Homeland Security könnte sich auch auf Gewalt von Linken bezogen haben, erwähnt dies allerdings nicht explizit. Nach der Amtseinführung von Joe Biden am 20. Januar war es in Portland und Seattle zu Ausschreitungen gekommen. Die beiden Städte gelten als Hochburgen der Linken in den USA. Nach dem gewaltsamen Tod des Afroamerikaners George Floyd im Mai 2020 eskalierten vor allem dort Proteste gegen rassistische Polizeigewalt.

Jen Psaki, die neue Pressesprecherin im Weißen Haus, weist bereits Anschuldigungen zurück, dass man sich nur auf die Bekämpfung von Gewalt und Extremismus seitens der Anhängerschaft von Donald Trump fokussiere. „Friedliche Proteste sind ein Grundstein unserer Demokratie, aber Scheibeneinschlagen ist kein Protest, genauso wenig wie Plündern.
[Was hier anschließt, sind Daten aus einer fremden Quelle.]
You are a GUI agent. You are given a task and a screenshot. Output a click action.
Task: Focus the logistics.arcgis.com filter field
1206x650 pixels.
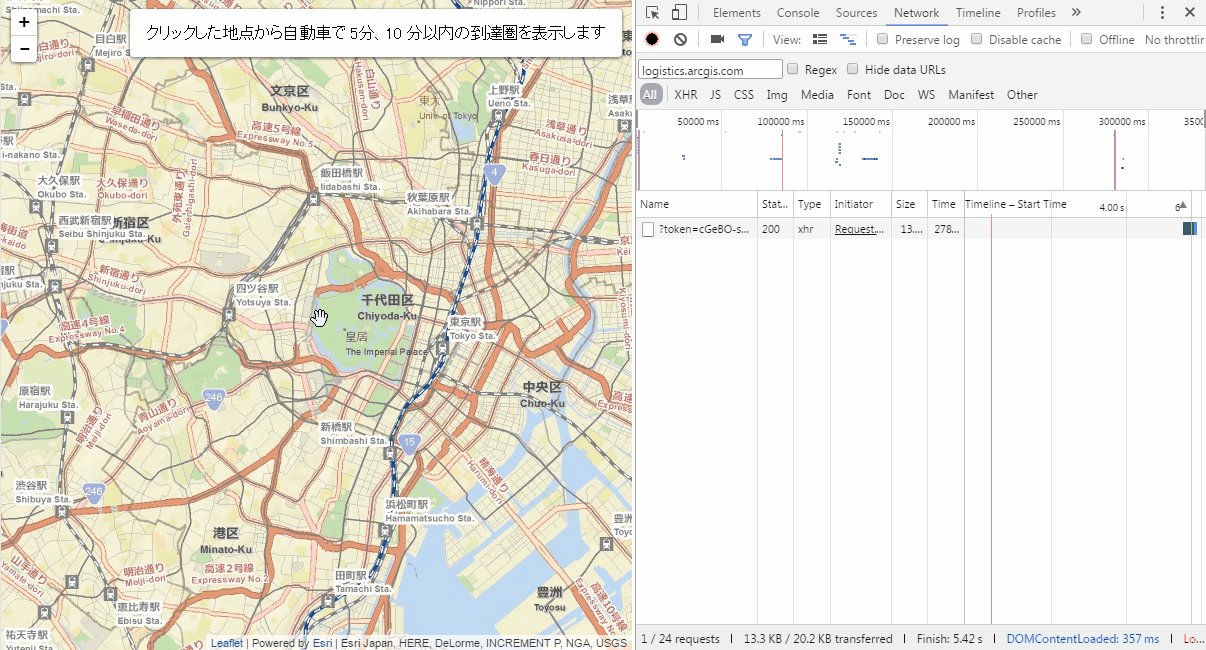pyautogui.click(x=711, y=70)
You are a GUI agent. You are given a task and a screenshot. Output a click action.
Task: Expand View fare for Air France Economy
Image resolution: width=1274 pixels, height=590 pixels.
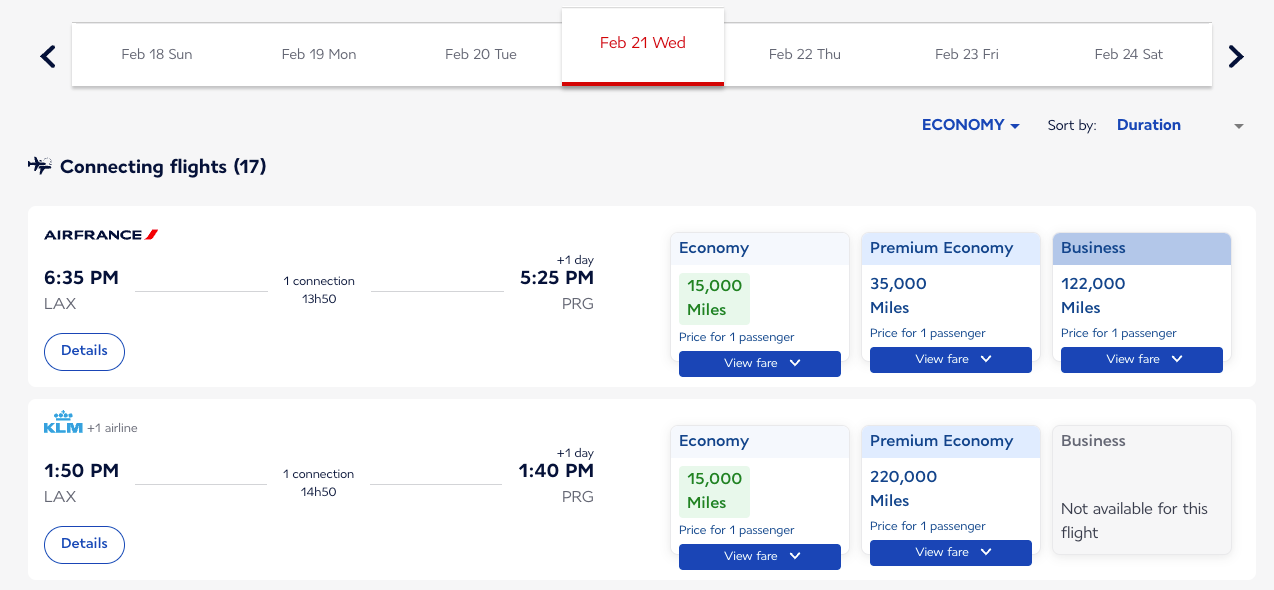759,364
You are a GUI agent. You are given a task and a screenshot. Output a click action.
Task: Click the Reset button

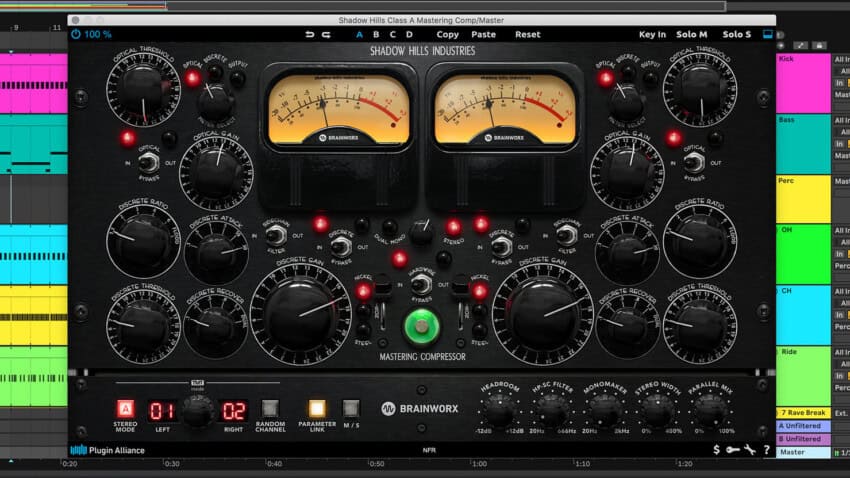point(527,34)
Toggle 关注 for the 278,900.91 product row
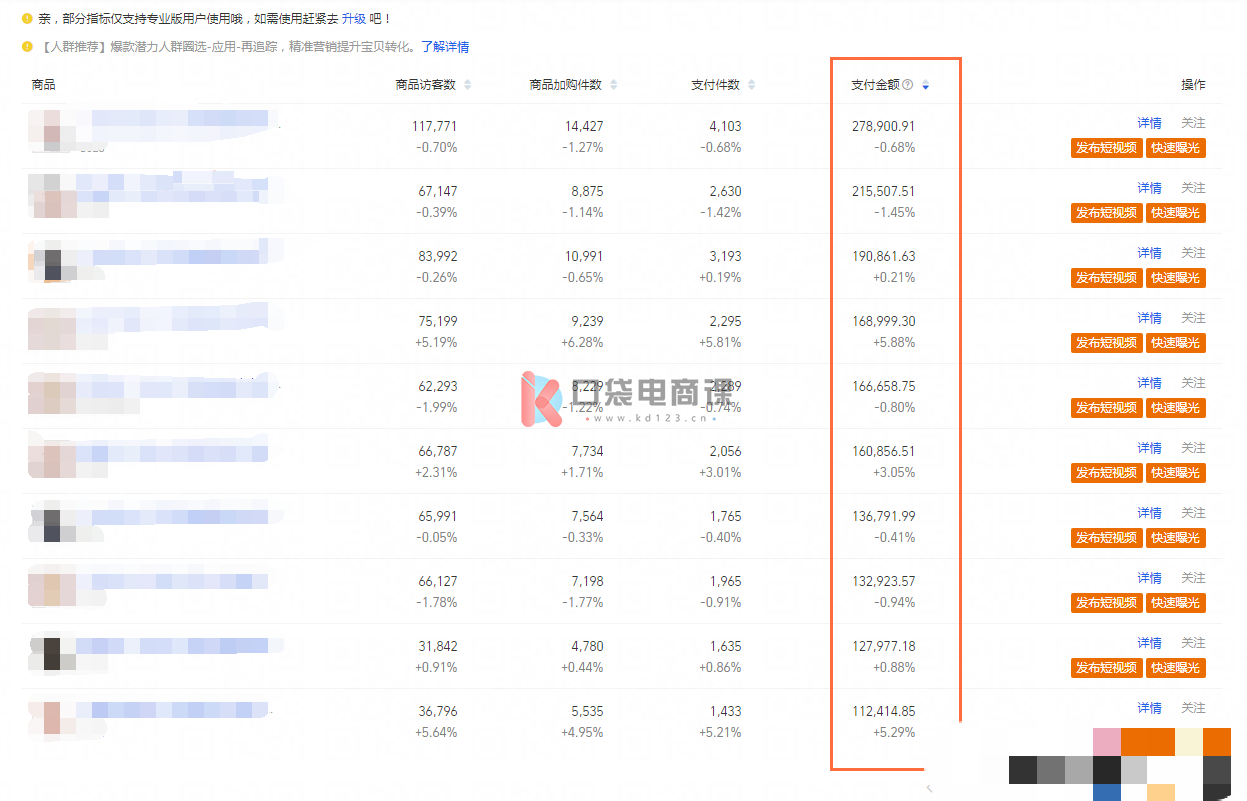Viewport: 1247px width, 801px height. point(1193,123)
Solches Verhalten ist inakzeptabel.“

Nach Ausschreitungen von Trump-Fans: Ministerium mahnt im Kampf gegen Terrorismus zu Vorsicht

Tom Warrick, ein ehemaliger Beamter von Homeland Security für Terrorismusbekämpfung, erklärt der „Washington Post”, dass die Warnung des Ministeriums eine eindeutige Botschaft senden soll. Die „Trennung zwischen geschützter Meinungsfreiheit und gewaltsamen Handlungen sei zurückgekehrt“. Zwar gebe es derzeit keine konkreten Gründe zur Sorge, Warrick warnt jedoch: „Der 6. Januar wird von diesen Gruppen als Beginn, nicht als Ende von etwas gesehen. Leute, die die Grenze zur Gewalt überqueren, müssen wie inländische Terroristen behandelt werden.“

Stewart Baker, ein weiterer Ex-Beamter des Ministeriums ermahnt seine Nachfolger:innen dazu, aufzupassen: „Werkzeuge und Methoden zu verwenden, die wir gegen Terrorismus aus dem Ausland einsetzen, ist problembeladen, wenn es um inländische Gewalt und Unruhen geht. Die Möglichkeit, dass wir Homeland Security und die Methoden, die uns gegen Terrorismus von außen schützen, diskreditieren, ist sehr real. Man muss aufpassen, mit dieser Sprache und diesen Werkzeugen um sich zu werfen.“ (Lukas Rogalla)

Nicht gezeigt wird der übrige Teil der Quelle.